Gábor Bolla Quartet: On The Move

Kopenhagen, 28.01.2022
TEXT: Heinz Schlinkert | FOTO: Annett Ahrens

Heute kommt Gábor Bollas neue Album On The Move in den Handel. Bolla ist Ungar und wohnt in Kopenhagen. Wie Sting als Englishman in New York muss er sich dort aber nicht fühlen, denn er gehört zur internationalen Jazz-Gemeinde und hat allerhand zu bieten.

  • Gábor Bolla Quartet

Gábor Bolla wurde 1988 in Ungarn als Sohn einer Sinti und Roma Familie geboren. Schon mit 12 Jahren erhielt er einen Nationalpreis für sein Klarinettenspiel. Später wechselte er zum Saxofon und engagierte Robert Lakatos für seine eigene Band, einen Pianisten, der dreizehn Jahre älter ist und bereits damals ein etablierter Musiker war.
Bolla ist inzwischen einer der führenden Saxofonisten. Von seiner Roma-Herkunft, wie sie noch 2017 beim Album Gypsy Tenors (mit Tony Lakatos und Rick Margitza) deutlich wude, ist auf dem neuen Album nichts mehr zu bemerken. Er spielt sein TenorSax geradezu klassisch, mit vollem Ton und klarer Phrasierung. Doch sollte man ihn nicht auf den Stil von Sonny Rollins festlegen, wie das oft in Rezensionen geschieht. Der Sound des Quartetts erinnert mich an die Band von Snorre Kirk, die manchmal ebenso ‚authentisch‘ klingt, als ob sie gerade frisch aus den 50ern eingereist sei. Das ist vielleicht nicht ganz zufällig, denn auch der Norweger Kirk lebt seit einiger Zeit in Kopenhagen. Im Moment soll Bolla zwar in Budapest sein und wegen Corona nicht ausreisen können. Doch bleiben will er wohl nicht in einem Land, in dem politische Freiheit klein geschrieben wird und der Staat brutal auch in die künstlerische Freiheit eingreift.
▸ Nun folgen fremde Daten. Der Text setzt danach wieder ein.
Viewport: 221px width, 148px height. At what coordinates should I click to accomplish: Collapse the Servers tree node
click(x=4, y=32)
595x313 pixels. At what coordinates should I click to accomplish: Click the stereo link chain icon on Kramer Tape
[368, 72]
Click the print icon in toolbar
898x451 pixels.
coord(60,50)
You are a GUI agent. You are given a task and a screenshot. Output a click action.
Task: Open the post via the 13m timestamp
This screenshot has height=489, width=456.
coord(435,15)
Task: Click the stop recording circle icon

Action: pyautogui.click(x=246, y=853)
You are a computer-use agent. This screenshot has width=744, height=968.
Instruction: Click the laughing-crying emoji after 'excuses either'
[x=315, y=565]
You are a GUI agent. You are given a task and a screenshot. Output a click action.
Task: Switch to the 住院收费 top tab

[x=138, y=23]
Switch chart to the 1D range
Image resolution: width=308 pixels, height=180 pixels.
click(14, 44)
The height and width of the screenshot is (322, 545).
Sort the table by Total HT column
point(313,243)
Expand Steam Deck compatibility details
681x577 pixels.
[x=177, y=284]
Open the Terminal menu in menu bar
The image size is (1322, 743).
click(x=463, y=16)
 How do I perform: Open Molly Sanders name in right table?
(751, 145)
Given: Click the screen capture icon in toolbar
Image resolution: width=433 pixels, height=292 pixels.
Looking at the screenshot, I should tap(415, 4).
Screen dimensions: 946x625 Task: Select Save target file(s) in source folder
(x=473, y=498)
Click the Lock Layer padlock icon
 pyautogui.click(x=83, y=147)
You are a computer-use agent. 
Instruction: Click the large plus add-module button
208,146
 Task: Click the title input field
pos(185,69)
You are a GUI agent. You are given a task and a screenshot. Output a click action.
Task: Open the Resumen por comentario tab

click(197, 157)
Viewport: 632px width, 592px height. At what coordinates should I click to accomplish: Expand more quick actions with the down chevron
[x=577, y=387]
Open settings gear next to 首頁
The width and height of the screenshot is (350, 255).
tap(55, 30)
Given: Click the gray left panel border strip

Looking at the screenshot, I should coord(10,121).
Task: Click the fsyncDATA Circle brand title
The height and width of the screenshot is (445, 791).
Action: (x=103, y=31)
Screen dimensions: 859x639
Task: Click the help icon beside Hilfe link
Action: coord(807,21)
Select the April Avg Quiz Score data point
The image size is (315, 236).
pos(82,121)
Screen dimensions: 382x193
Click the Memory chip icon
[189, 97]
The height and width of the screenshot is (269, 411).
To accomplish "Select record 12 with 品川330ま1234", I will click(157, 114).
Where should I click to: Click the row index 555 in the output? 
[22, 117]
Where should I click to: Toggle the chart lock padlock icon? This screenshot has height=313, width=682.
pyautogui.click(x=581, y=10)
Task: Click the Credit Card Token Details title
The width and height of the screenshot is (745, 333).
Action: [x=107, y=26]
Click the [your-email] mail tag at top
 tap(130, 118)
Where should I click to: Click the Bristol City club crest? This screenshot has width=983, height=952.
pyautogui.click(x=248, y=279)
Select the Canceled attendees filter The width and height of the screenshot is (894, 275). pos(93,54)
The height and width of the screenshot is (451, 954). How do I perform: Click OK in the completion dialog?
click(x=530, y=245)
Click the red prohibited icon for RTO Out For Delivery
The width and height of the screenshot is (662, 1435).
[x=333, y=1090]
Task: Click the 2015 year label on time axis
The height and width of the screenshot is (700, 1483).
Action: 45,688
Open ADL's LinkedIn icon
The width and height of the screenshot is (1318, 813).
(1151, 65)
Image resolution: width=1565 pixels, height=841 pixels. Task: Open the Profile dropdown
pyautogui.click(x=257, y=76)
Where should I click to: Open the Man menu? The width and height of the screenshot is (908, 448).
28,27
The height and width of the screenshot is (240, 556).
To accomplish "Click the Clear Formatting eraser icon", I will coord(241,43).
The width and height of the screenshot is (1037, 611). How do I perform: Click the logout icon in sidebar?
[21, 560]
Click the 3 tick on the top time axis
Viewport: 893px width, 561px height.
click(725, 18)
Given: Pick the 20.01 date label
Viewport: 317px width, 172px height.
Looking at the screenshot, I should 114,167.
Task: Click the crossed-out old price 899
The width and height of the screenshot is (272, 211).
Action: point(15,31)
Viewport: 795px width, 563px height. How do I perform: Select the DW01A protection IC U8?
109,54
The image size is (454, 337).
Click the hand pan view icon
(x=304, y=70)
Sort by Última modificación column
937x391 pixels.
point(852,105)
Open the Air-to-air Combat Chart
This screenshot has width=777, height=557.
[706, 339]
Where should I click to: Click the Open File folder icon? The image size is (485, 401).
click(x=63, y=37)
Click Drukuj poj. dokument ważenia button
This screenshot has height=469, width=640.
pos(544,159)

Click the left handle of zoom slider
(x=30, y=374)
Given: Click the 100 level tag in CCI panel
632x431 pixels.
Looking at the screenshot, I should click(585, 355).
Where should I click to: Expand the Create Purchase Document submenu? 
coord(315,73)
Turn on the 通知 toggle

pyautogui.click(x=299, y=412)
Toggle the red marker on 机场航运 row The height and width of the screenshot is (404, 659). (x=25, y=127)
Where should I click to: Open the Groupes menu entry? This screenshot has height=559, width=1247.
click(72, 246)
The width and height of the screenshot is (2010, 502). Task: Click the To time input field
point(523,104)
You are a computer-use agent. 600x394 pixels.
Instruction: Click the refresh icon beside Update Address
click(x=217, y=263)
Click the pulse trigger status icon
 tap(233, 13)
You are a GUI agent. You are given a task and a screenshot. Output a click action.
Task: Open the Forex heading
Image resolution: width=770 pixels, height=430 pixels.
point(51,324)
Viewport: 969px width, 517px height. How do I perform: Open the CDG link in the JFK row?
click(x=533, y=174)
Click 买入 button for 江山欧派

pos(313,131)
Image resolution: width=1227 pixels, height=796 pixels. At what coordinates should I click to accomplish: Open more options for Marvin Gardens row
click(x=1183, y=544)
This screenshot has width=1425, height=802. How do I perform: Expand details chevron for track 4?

Bolas Quartett ist international aufgestellt, Kopenhagen ist nunmal eine weltoffene Stadt, auch was den Jazz angeht. Der Drummer Billy Drummond kommt aus den USA, der Bassist Daniel Franck aus Schweden. Der Pianist Robert Lakatos ist Ungar und ganz klar die Nr. 2 in der Band. Er überzeugt mit vielen abwechslungsreichen Soli, die sich nicht hinter Gabors Sax zu verstecken brauchen.

  • 5 eigene Kompositionen - Monk - J.J. Johnson - Strayhorn

Fünf der neun Stücke hat Gábor selbst komponiert. Mit Monky Donkey beginnt und endet das Album. Das ist sicher auch eine Hommage an Thelonious Monk, von dem auf der CD auch Wee See zu hören ist ; zwischendurch klingt Gershwin an. Das Alternate Take zu Monky Donkey am CD-Ende beginnt ganz anders als das erste Take, ich höre nur noch Gershwin‘s ‚It ain’t necessarily so‘ heraus, aber die Akkordstruktur ist wohl sehr ähnlich. Das ist im Jazz normal, wenn man bedenkt, wie viele Stücke auf den berühmten Rhythm Changes von Gershwins ‚I got Rhythm‘ basieren.
Blues On The Move steht programmatisch vielleicht für die ausgiebige Reisetätigkeit, aber auch für den lupenreinen Blues, den er hier geradezu zelebriert. Blue Tarif klingt da schon anders. Tarif ist ein muslimischer Männername und das Spiel auf dem Sopransaxofon klingt schon etwas orientalisch, erinnert aber auch an Coltrane.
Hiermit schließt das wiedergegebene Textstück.